** Begin TEXT SHOWN **
Location is the real selling point here. The hotel sits in central Mahachai, a 10-minute walk to Mahachai train station — the terminus of the Maeklong Railway line from Wongwian Yai on the Thonburi side of Bangkok. From the station it is a short walk further to Mahachai seafood market, the freshest and best-known market in the province. Phan Thai Norasing Shrine, the fountain roundabout, and riverside seafood restaurants along the Tha Chin River are all within easy reach on foot. If you drive, the hotel is simple to reach off Rama II Road or Ekachai Road, with parking right out front.
The thing to understand before booking is that this is a hotel for sleeping, not a resort to spend the whole day in. There is no swimming pool, no gym, and crucially no on-site restaurant or breakfast. Because it sits in the middle of a port town full of food, though, you are only a few steps from rice-soup stalls, coffee shops, and the market, so for most travellers that is not a problem. There is free Wi-Fi in every room, free parking, a lift, a 24-hour front desk, and security staff on site.
** End TEXT SHOWN **
** Begin SOURCE EXCERPT **
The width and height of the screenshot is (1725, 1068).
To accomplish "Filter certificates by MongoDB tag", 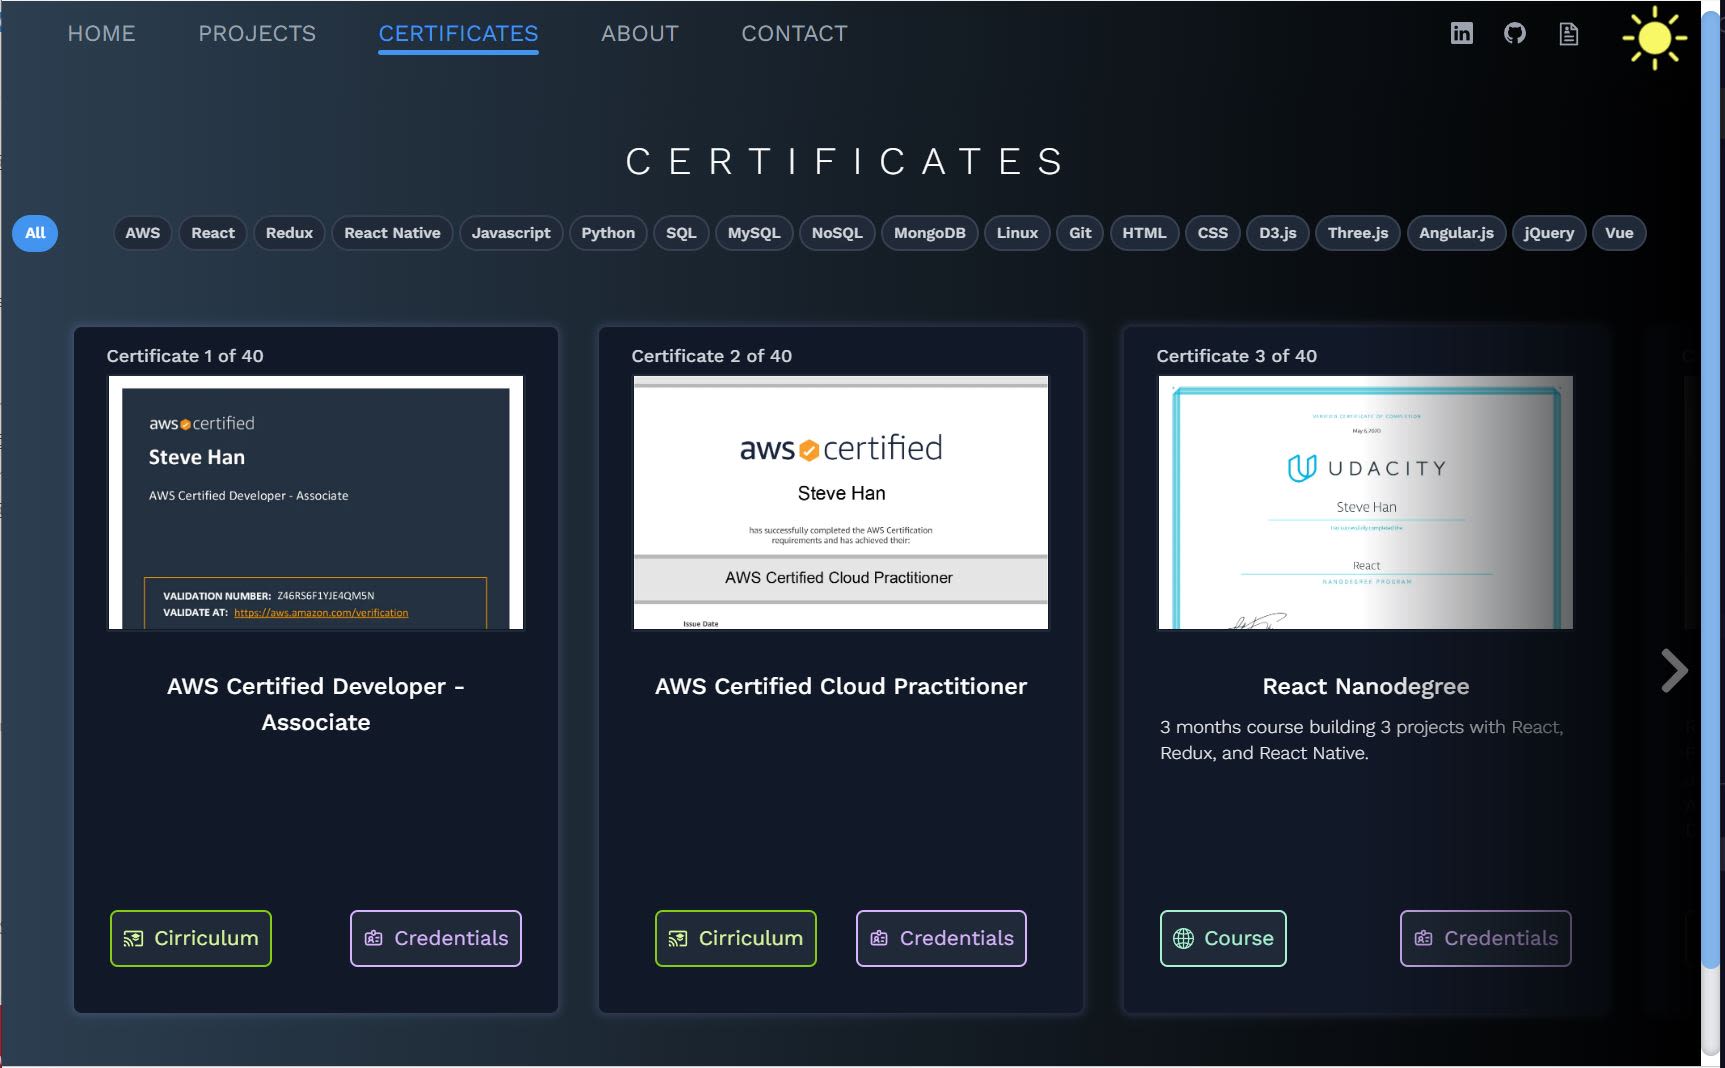I will tap(929, 233).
** End SOURCE EXCERPT **
DO THIS
Can you pull the full Mahachai hotel description out from above and reproduce it word for word, with nothing left out or changed?

WRITTEN REPLY
Location is the real selling point here. The hotel sits in central Mahachai, a 10-minute walk to Mahachai train station — the terminus of the Maeklong Railway line from Wongwian Yai on the Thonburi side of Bangkok. From the station it is a short walk further to Mahachai seafood market, the freshest and best-known market in the province. Phan Thai Norasing Shrine, the fountain roundabout, and riverside seafood restaurants along the Tha Chin River are all within easy reach on foot. If you drive, the hotel is simple to reach off Rama II Road or Ekachai Road, with parking right out front.
The thing to understand before booking is that this is a hotel for sleeping, not a resort to spend the whole day in. There is no swimming pool, no gym, and crucially no on-site restaurant or breakfast. Because it sits in the middle of a port town full of food, though, you are only a few steps from rice-soup stalls, coffee shops, and the market, so for most travellers that is not a problem. There is free Wi-Fi in every room, free parking, a lift, a 24-hour front desk, and security staff on site.